In July 2013, Jones re-joined the Orlando Magic for the 2013 NBA Summer League. On September 29, 2013, he signed with the Sacramento Kings. However, he was later waived by the Kings on October 15, 2013, after appearing in one preseason game.

===Reno Bighorns (2013–2014)===
In November 2013, he was acquired by the Reno Bighorns of the NBA Development League as an affiliate player.

===Pallacanestro Cantù (2014–2015)===
In July 2014, Jones joined the Indiana Pacers for the Orlando Summer League and the New Orleans Pelicans for the Las Vegas Summer League. On July 27, he signed a one-year deal with Pallacanestro Cantù of the Lega Basket Serie A. On January 8, 2015, he was named a participant in the 2015 Serie A All-Star Weekend Slam Dunk Contest. He was also named to the "Named Sport Team" for the BEKO All-Star Game held on January 17, going on to score 26 points to help Named Sport defeat the "Dolomiti Energia Team", 146–143. In 35 league games for Cantù in 2014–15, he averaged 8.2 points and 3.3 rebounds per game. He also averaged 8.2 points and 4.3 rebounds in 17 Eurocup games.

===Chiba Jets Funabashi (2015–2016)===
On September 25, 2015, Jones signed with the Atlanta Hawks. However, he was later waived by the Hawks on October 24 after appearing in four preseason games. On November 29, he signed with the Chiba Jets of the Japanese NBL.

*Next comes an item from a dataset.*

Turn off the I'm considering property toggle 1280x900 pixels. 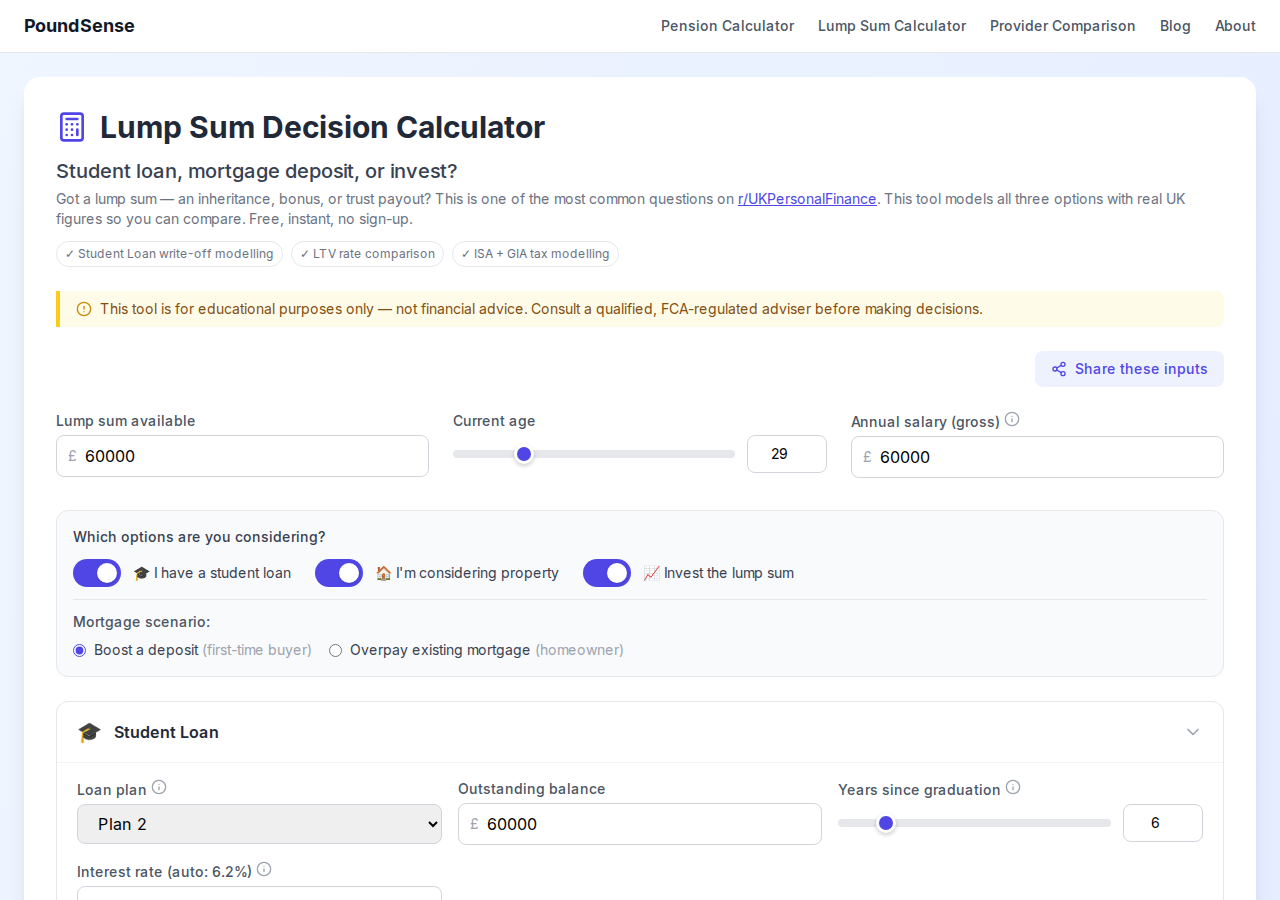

===Lille Métropole (2016–2017)===
On September 15, 2016, Jones was included in the roster of Lille Métropole of the LNB Pro B.

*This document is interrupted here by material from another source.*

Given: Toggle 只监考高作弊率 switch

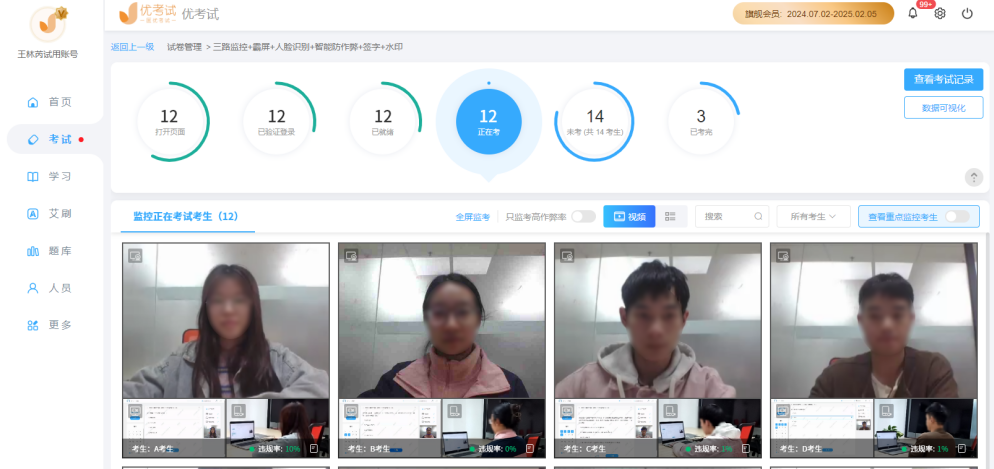Looking at the screenshot, I should point(583,216).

===Fort Wayne Mad Ants (2017–2018)===
On September 7, 2017, Jones signed with the Indiana Pacers of the NBA, on a training camp deal. He was waived on October 14 as one of the team's final preseason roster cuts. He played the season with the Pacers' NBA G League affiliate, the Fort Wayne Mad Ants and won the G Leagues' Most Improved Player award.

===Anhui Dragons (2018)===
On May 5, 2018, Jones signed with Anhui Dragons of the Chinese NBL.

===Hapoel Holon (2018–2019)===
On July 31, 2018, Jones joined the Israeli team Hapoel Holon, signing a one-year deal with an option for another one. On October 20, 2018, Jones recorded a season-high 29 point, shooting 11-of-15 from the field, along with four rebounds and two blocks in a 108–102 overtime win over Hapoel Eilat. In 52 games played during the 2018–19 season, he averaged 12.4 points, 3.3 rebounds and 1.1 assists per game, shooting 40.1 percent from three-point range.

===Pallacanestro Trieste (2019–2020)===
On August 12, 2019, Jones returned to Italy for a second stint, signing with Pallacanestro Trieste for the 2019–20 season.

===Nishinomiya Storks (2020–2023)===
On July 31, 2020, Jones signed in Japan for the Nishinomiya Storks. On January 31, 2023, he joined the Shiga Lakes on loan.

===NLEX Road Warriors (2024, 2026)===
On September 11, 2024, Jones signed with the NLEX Road Warriors of the Philippine Basketball Association to replace Myke Henry as the team's import for the 2024 PBA Governors' Cup.

On June 16, 2026, Jones returned to NLEX as its import for the 2026 PBA Governors' Cup.

==Career statistics==

===NBA===
====Regular season====

| Year | Team | GP | GS | MPG | FG% | 3P% | FT% | RPG | APG | SPG | BPG | PPG |
|---|---|---|---|---|---|---|---|---|---|---|---|---|
| 2012–13 | Orlando | 63 | 17 | 12.7 | .436 | .257 | .667 | 1.7 | .3 | .3 | .3 | 3.7 |
| Career |  | 63 | 17 | 12.7 | .436 | .257 | .667 | 1.7 | .3 | .3 | .3 | 3.7 |

===College===

| Year | Team | GP | GS | MPG | FG% | 3P% | FT% | RPG | APG | SPG | BPG | PPG |
|---|---|---|---|---|---|---|---|---|---|---|---|---|
| 2008–09 | Miami | 32 | 3 | 11.0 | .337 | .077 | .633 | 1.7 | .5 | .3 | .4 | 2.7 |
| 2009–10 | Miami | 28 | 20 | 16.6 | .533 | .231 | .667 | 2.5 | .5 | .5 | .6 | 5.7 |
| 2010–11 | Miami | 28 | 10 | 13.9 | .419 | .083 | .611 | 2.5 | .5 | .5 | .4 | 4.5 |
| 2011–12 | Miami | 23 | 2 | 17.3 | .451 | .250 | .620 | 3.6 | .4 | .6 | .5 | 5.9 |

==Personal==
Jones is the son of Irene Bell and Clady Jones, and has a brother, Camron.